[DIRECTIONS FOR THIS TASK] Beginning with the line that contains "The image size is (522, 672).", write out each remaining line of the records below exactly. Do not copy any picture.
───── DATA FOR THE TASK
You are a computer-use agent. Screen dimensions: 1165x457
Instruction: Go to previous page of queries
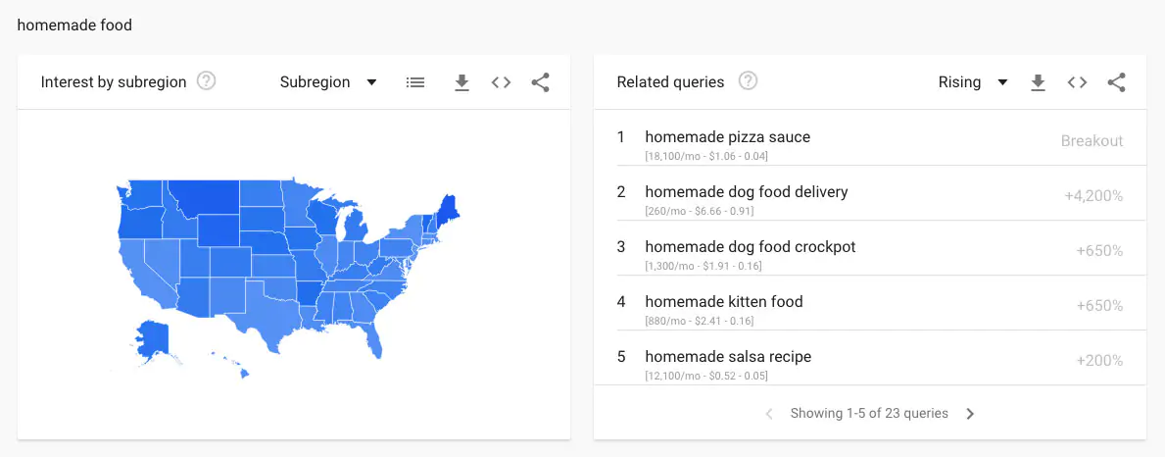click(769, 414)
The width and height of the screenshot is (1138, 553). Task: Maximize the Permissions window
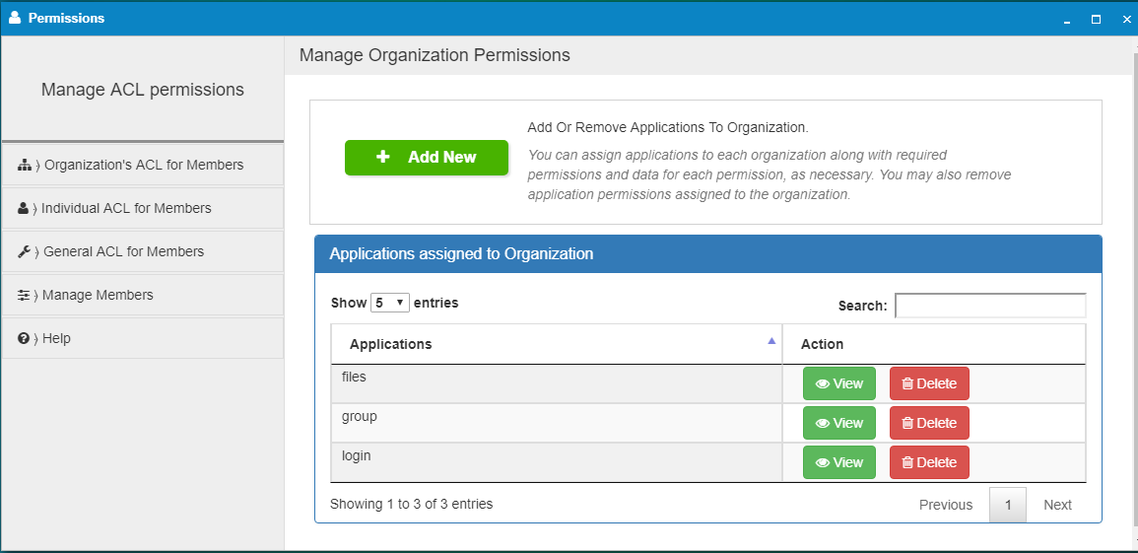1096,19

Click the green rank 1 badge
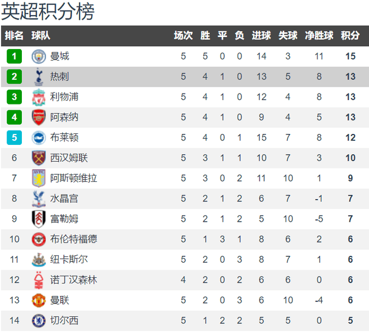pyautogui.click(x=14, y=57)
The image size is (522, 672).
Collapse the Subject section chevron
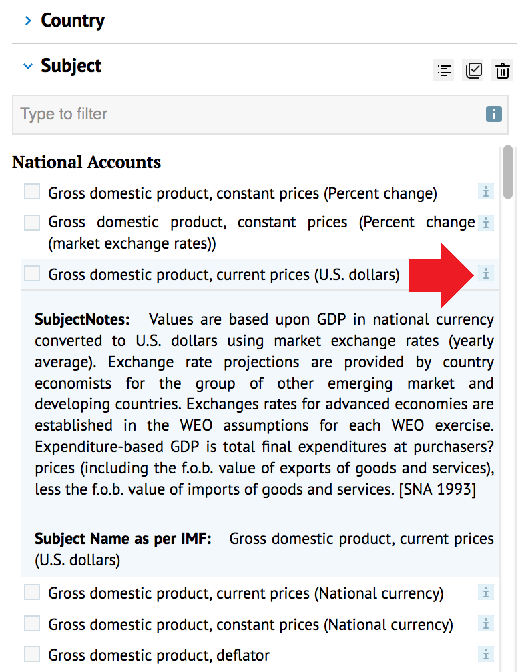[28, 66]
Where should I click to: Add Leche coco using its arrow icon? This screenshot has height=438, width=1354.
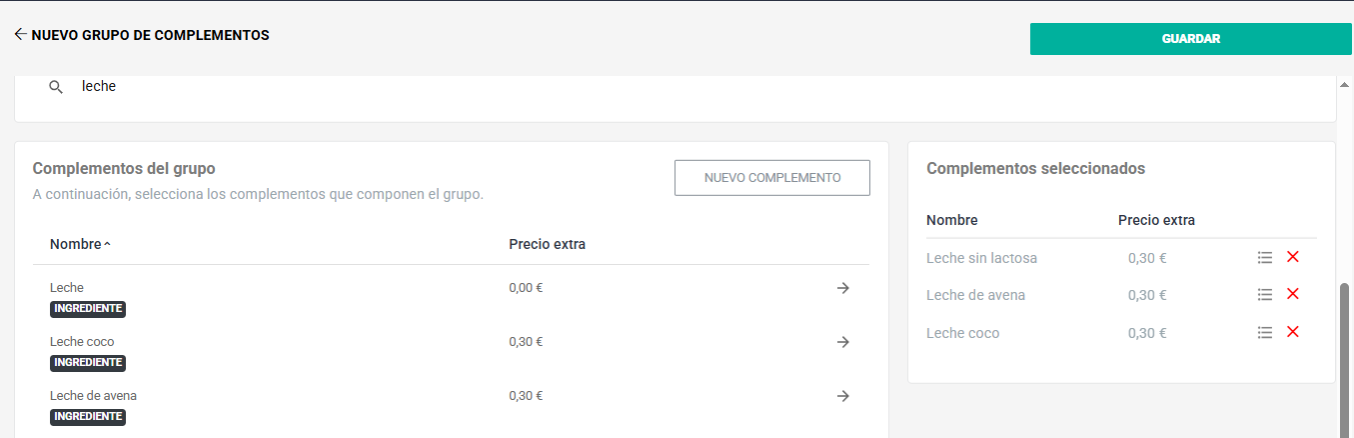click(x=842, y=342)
──────────
[THE COMPLETED TASK]
The image size is (522, 672).
Collapse the Subject section chevron
[28, 66]
Where should I click to: Add Leche coco using its arrow icon? This screenshot has height=438, width=1354.
click(x=842, y=342)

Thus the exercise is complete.